# Problem to work on
Only what runs from the line with "Viewport: 1474px width, 608px" to the end of the data should appear in the answer, exactly as written and without pictures.

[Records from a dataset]
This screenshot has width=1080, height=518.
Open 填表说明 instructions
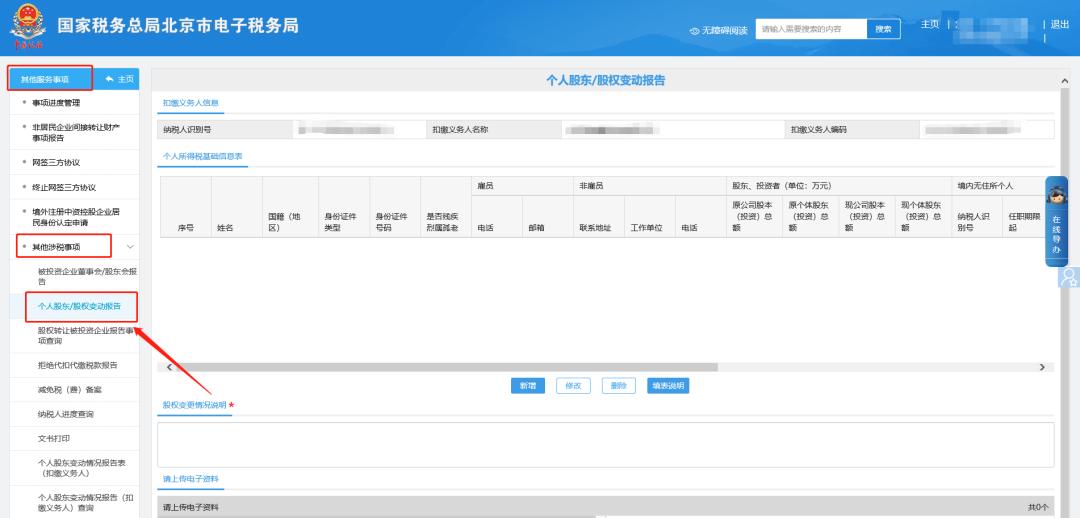pyautogui.click(x=666, y=386)
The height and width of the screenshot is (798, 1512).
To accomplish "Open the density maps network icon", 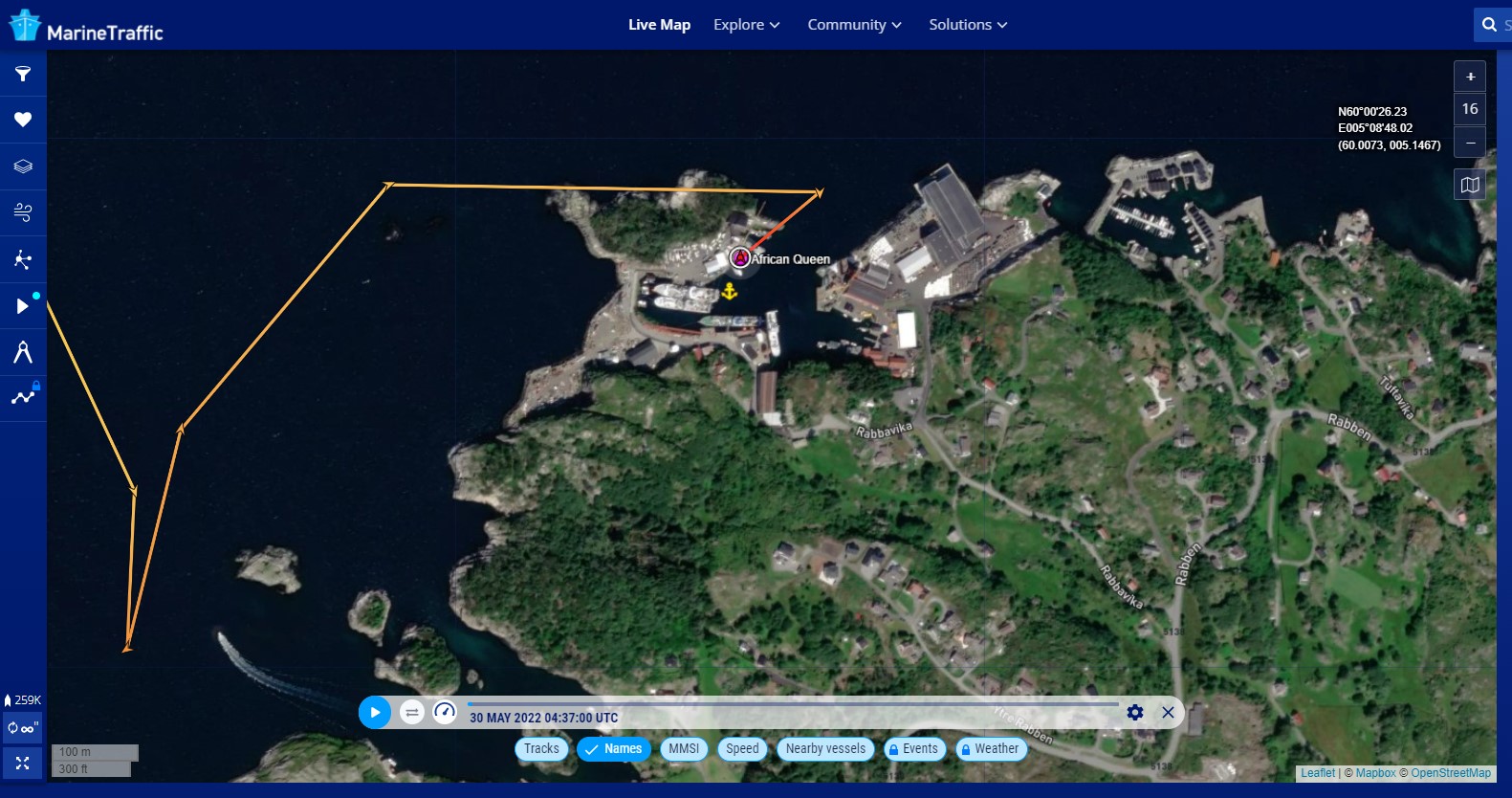I will (x=23, y=259).
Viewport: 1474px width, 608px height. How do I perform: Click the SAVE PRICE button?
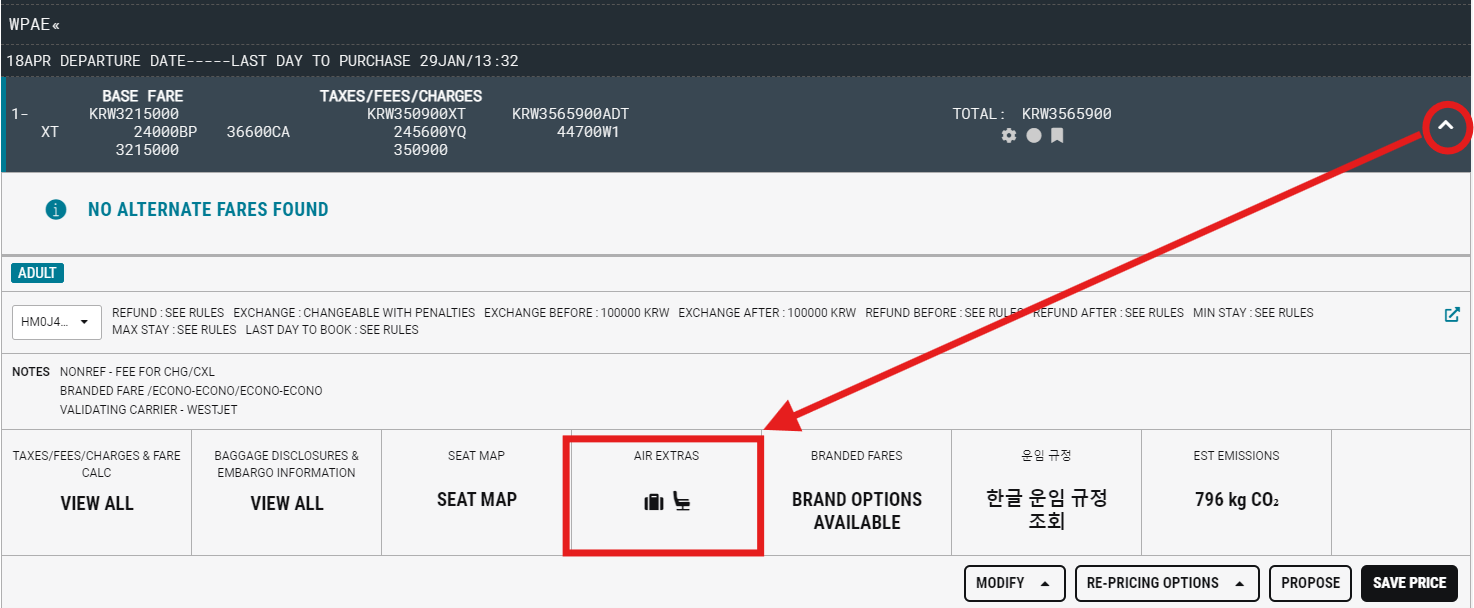1409,583
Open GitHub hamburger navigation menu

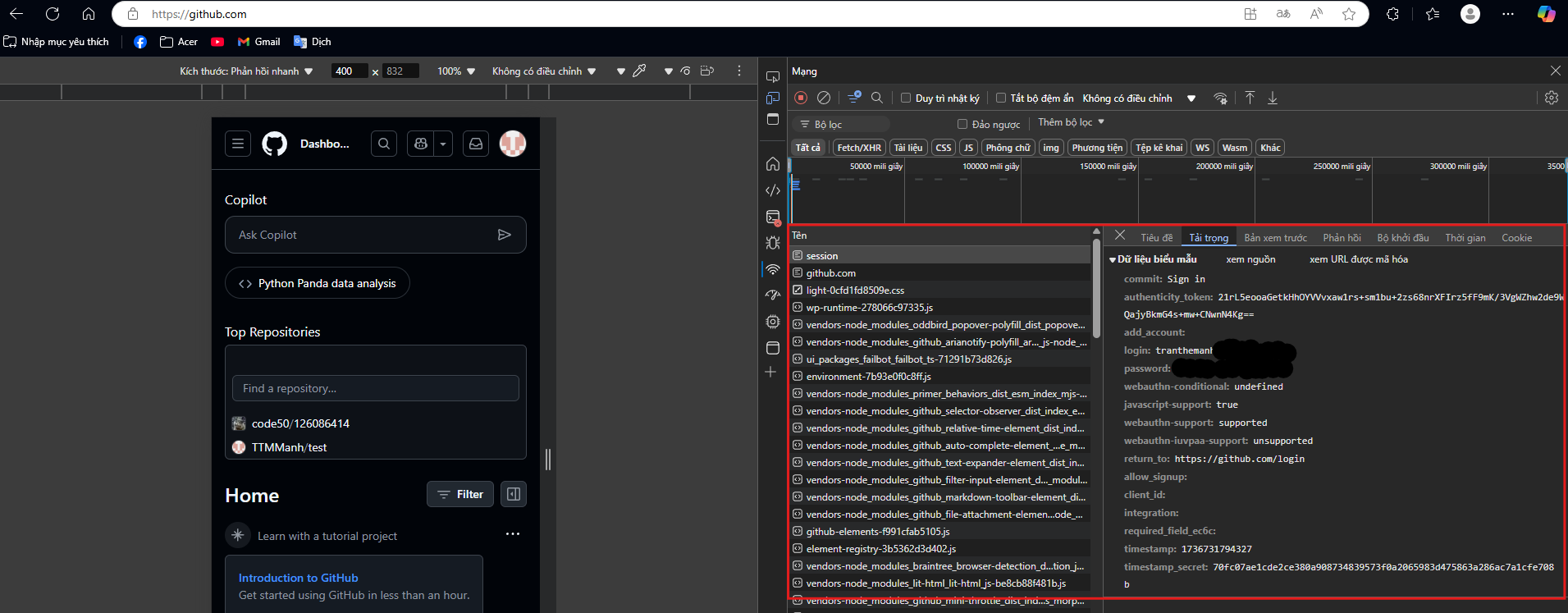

# Answer to this exercise
Viewport: 1474px width, 608px height. How do I perform: Click the SAVE PRICE button?
1409,583
Open GitHub hamburger navigation menu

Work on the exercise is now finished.